I believe it should throw an exception because it would mean the presentation layer has not done it's job properly
While throwing may be still be fine, this is not necessarily an issue of UI.
The way you are phrasing the question, you're postulating an unknown and underage user is entering their birth date on a UI form for credit application.
But what if the (underage) user is already known to the system, e.g. because they have an ATM card or savings account (and let's presume here that then the system knows their birth date).
And now they apply for a credit card as a logged in user. If you already know their birth date, you wouldn't expect them to fill out a form with their birth date.
So, in this case, their credit application would not meet the business rules for issuing credit cards. So, in accordance with @Ewan's answer, depending what the business wants, you should either not accept their credit application in the first place, or accept it and then subsequently deny the application in processing.
Would an age between 0 and 17 cause validation to fail?
@Andy, just following the fail fast principle preventing unnecessary roundtrips to server. The domain model will do the validation as well.
These sound like you're thinking of this as basic model validation.
However, I consider what you're talking about as a business rule for a specific business function (credit card issuing), rather than as basic model validation. (e.g. just because this customer can't get a credit card doesn't mean the model is invalid.)
- Do what the business wants both in terms of business rules and the UI experience. For example, is fail fast (of credit applications) driven by business interests or it is a programmer idea?

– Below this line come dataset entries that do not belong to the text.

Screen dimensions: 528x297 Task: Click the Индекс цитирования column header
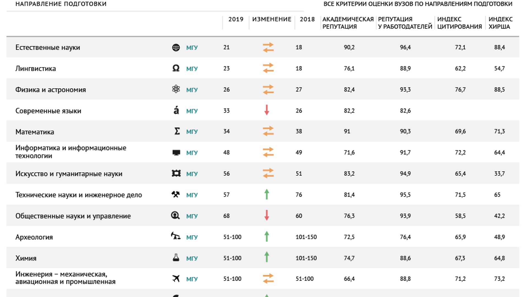460,23
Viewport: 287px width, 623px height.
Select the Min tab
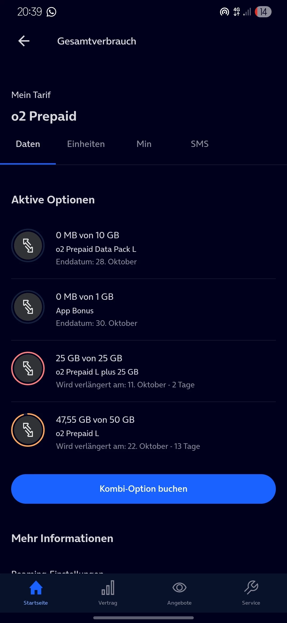click(144, 144)
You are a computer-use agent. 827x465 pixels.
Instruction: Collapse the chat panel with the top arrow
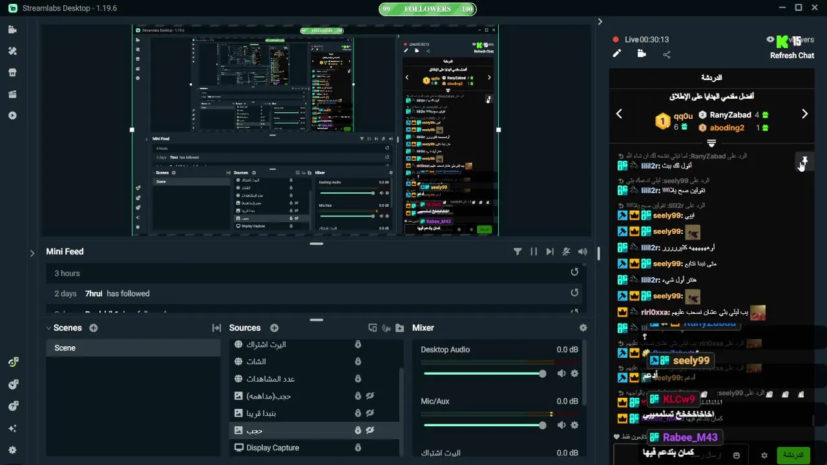click(600, 22)
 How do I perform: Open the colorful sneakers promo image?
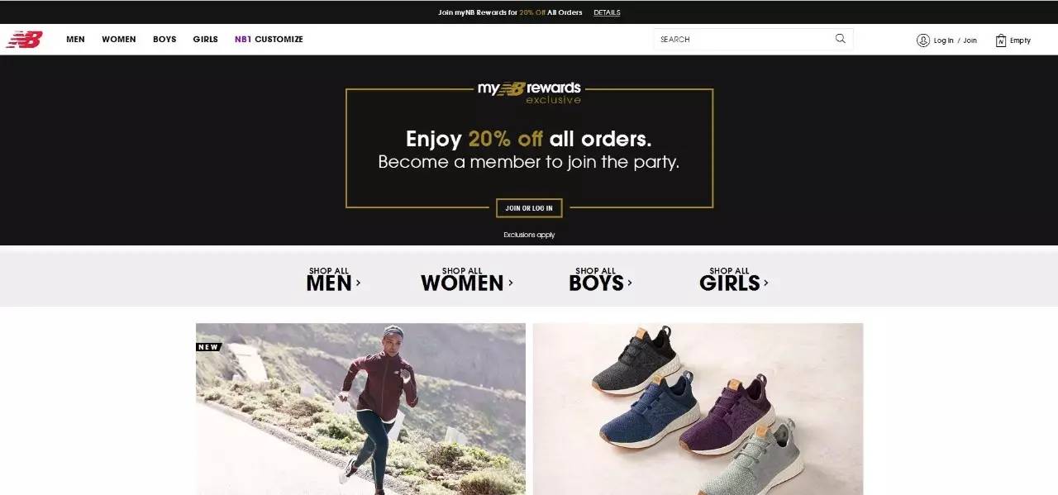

Usually fail fast would be about catching typo's the user can immediately fix. So, for an invalid or malformed date (e.g. Feb 31st, 00/00/0000) make sense, though for a valid date that is underage for some operation probably doesn't.
- Put business rules in the most appropriate place for them for the purposes of long term maintainability of the software. (In this case somewhere along the path where credit cards are issued.) If you duplicate business rules into the UI for fail fast purposes, you should be aware that you are doing that.
Making copies of code is considered WET (vs. DRY). (Making copies of data is considered caching or denormalizing, depending on context.) In general when we make copies (code or data), we are trading off performance for complexity. Complexity, being error prone, requires more testing right off. Also, copies hamper maintainability as they can go out of sync with each other.